Capitolo 19
Annelise trasalì, come se si aspettasse che la colpisse, ma lui si limitò a prendere fra le dita il filo di perle che portava al collo.
Credeva di conoscere le donne, ma Miss Annelise Kempton rimaneva un mistero per lui. Un mistero emozionante come un regalo da scartare a poco a poco per gustare fino in fondo la sorpresa.
Ma alla fine si era negato questo piacere. In fondo era solo una donna, si era detto, e il mondo era pieno di donne interessanti. Donne più belle di lei, più ricche, più esperte. E non era nemmeno la sfida che rappresentava ad attirarlo.

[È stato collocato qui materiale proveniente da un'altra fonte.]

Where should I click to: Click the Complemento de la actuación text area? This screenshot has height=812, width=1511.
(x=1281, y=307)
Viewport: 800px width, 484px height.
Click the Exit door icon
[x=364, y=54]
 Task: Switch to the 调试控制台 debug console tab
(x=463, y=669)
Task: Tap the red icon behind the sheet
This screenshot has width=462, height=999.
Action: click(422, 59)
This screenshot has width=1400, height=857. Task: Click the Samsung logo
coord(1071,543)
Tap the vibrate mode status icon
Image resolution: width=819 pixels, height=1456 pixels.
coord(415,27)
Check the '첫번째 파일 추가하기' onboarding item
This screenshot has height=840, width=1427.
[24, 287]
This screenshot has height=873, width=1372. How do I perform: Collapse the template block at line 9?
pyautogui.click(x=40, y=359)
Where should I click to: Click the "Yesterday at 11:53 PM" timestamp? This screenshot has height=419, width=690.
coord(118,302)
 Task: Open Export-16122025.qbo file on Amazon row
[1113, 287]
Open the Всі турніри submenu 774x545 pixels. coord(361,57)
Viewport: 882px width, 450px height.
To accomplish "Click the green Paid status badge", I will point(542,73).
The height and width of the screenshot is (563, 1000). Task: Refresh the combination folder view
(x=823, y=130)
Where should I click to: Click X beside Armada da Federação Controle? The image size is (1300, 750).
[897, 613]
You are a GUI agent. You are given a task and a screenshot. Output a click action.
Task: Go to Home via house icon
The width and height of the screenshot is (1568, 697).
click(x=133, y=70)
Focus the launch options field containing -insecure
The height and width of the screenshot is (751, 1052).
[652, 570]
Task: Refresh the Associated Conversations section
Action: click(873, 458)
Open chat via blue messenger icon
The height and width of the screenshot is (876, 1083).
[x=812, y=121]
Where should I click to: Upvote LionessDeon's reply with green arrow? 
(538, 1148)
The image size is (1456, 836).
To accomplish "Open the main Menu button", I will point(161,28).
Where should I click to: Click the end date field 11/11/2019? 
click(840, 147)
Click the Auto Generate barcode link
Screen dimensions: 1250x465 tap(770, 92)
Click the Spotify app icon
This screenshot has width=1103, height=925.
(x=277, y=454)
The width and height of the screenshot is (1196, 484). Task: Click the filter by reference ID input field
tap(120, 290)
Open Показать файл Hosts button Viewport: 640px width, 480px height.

C'erano altre donne che non volevano avere niente a che fare con lui e che avrebbe potuto facilmente convincere del contrario.
Allora perché era così affascinato da quella dragonessa? Era innamorato? No, di questo era assolutamente certo. I sentimenti che provava per Annelise Kempton non avevano niente a che vedere con l'amore, ma piuttosto con il puro desiderio carnale.
Perché allora la lasciava andare?
Perché aveva pianto tra le sue braccia? Perché era stata tradita da tutti, specie da un padre alcolizzato che aveva preso le sue perle, il suo amore e poi era morto senza lasciarle nulla? Sapeva che non aveva fratelli; probabilmente il padre era l'unico uomo che avesse amato e l'aveva tradita crudelmente. Non c'era da stupirsi che sputasse fuoco per allontanare chiunque altro da sé.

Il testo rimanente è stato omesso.